[[ Listed records, beginning ]]

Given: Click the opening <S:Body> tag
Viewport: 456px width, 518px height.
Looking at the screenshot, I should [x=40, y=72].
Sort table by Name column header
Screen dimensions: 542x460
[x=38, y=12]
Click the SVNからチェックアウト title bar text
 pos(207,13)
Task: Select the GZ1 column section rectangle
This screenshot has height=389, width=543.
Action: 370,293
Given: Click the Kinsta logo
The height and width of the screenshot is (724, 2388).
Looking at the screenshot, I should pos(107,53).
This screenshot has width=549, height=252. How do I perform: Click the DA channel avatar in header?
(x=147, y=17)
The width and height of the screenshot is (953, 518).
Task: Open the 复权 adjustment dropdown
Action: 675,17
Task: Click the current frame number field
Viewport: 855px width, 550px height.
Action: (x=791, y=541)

[[ Listed records, end ]]
[[ Listed records, beginning ]]

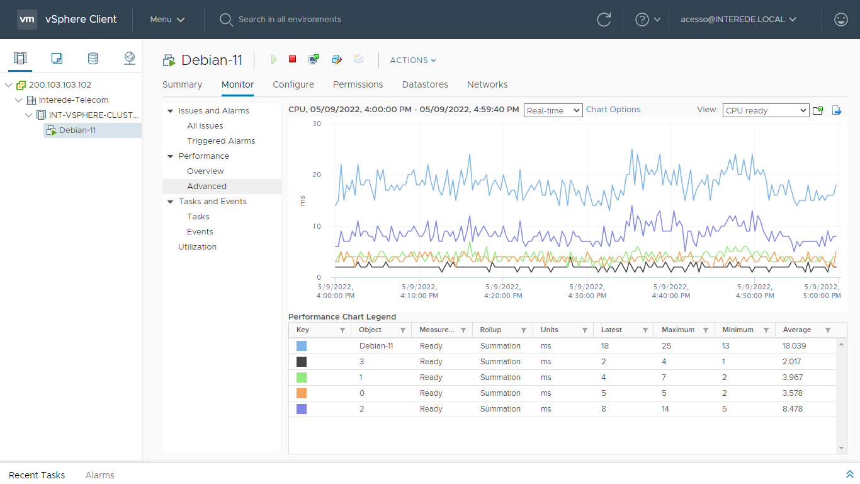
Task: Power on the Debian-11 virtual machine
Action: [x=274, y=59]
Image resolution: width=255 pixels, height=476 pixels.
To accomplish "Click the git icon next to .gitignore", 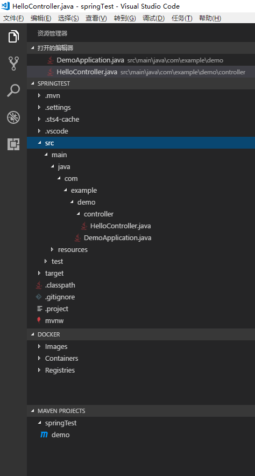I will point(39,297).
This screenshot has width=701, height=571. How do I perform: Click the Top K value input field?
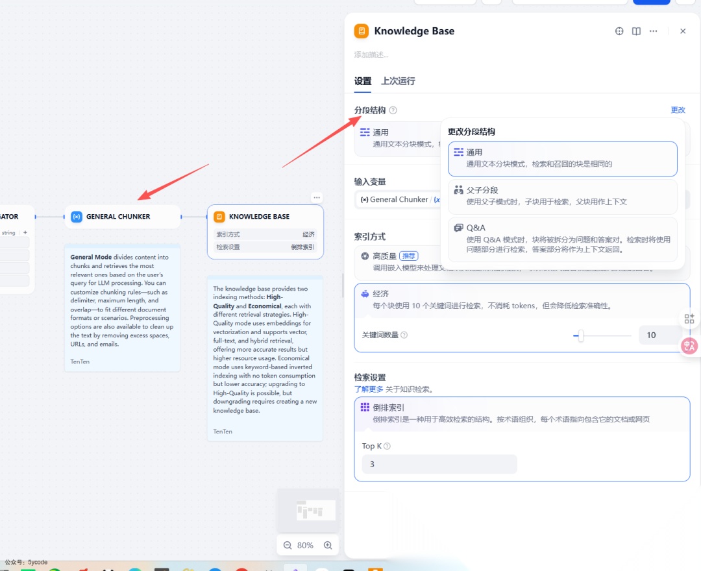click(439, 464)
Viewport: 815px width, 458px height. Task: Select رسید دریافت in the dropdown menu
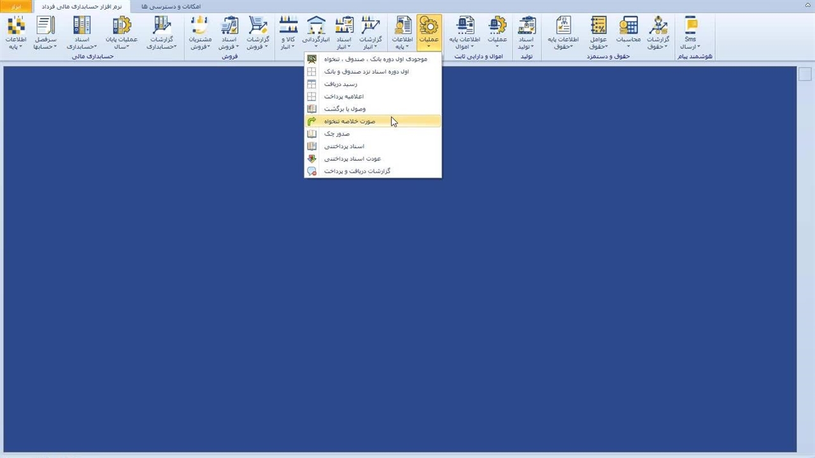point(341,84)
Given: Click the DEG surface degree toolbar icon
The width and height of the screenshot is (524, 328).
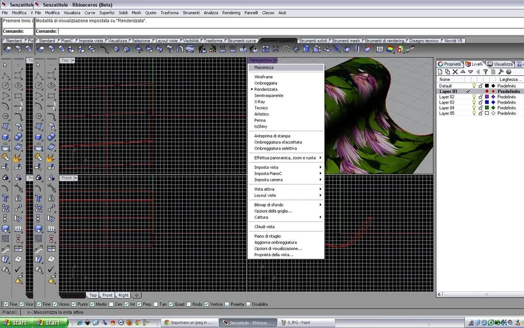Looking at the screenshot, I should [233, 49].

[[ Listed records, end ]]
[[ Listed records, beginning ]]

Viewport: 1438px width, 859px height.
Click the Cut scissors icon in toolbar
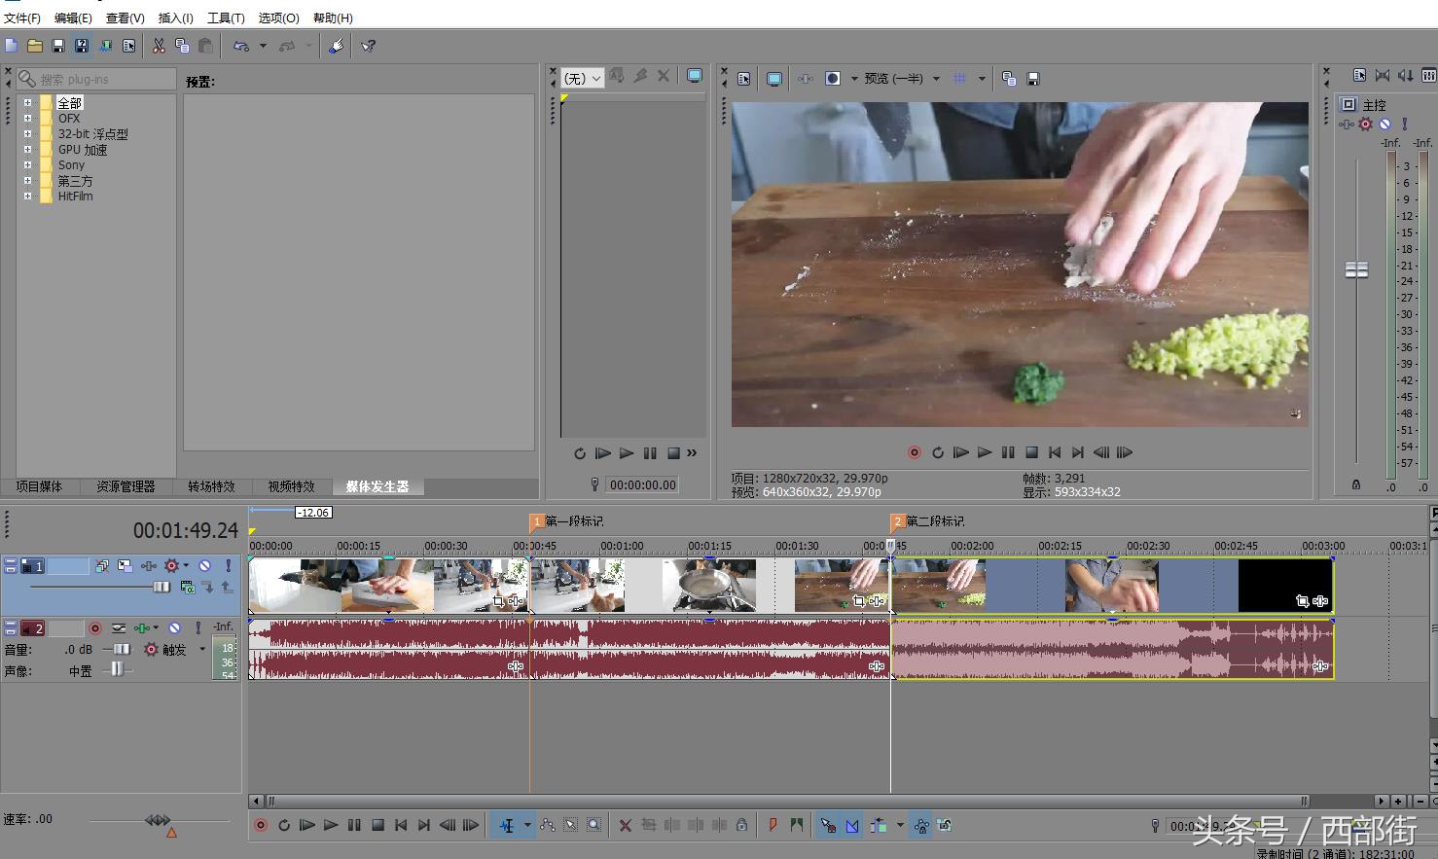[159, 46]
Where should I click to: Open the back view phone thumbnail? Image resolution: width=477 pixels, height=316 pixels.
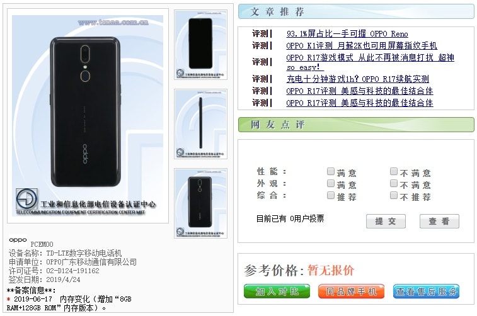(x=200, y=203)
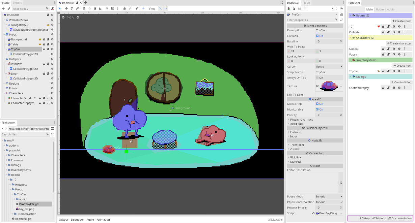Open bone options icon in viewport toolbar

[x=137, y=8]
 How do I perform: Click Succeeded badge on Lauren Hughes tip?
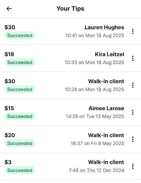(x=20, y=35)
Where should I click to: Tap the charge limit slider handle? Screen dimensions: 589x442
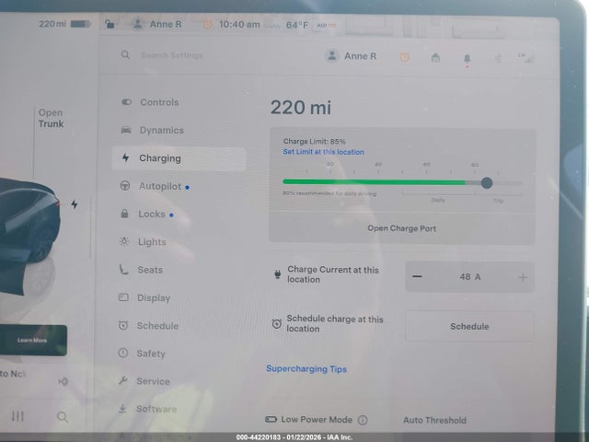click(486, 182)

[[ Listed records, end ]]

▶ [The task]
The lines to return are those in the material above that hold "Given".

▶ [Answer to the exercise]
Given: Click the opening <S:Body> tag
Given: Click the Kinsta logo
Given: Click the DEG surface degree toolbar icon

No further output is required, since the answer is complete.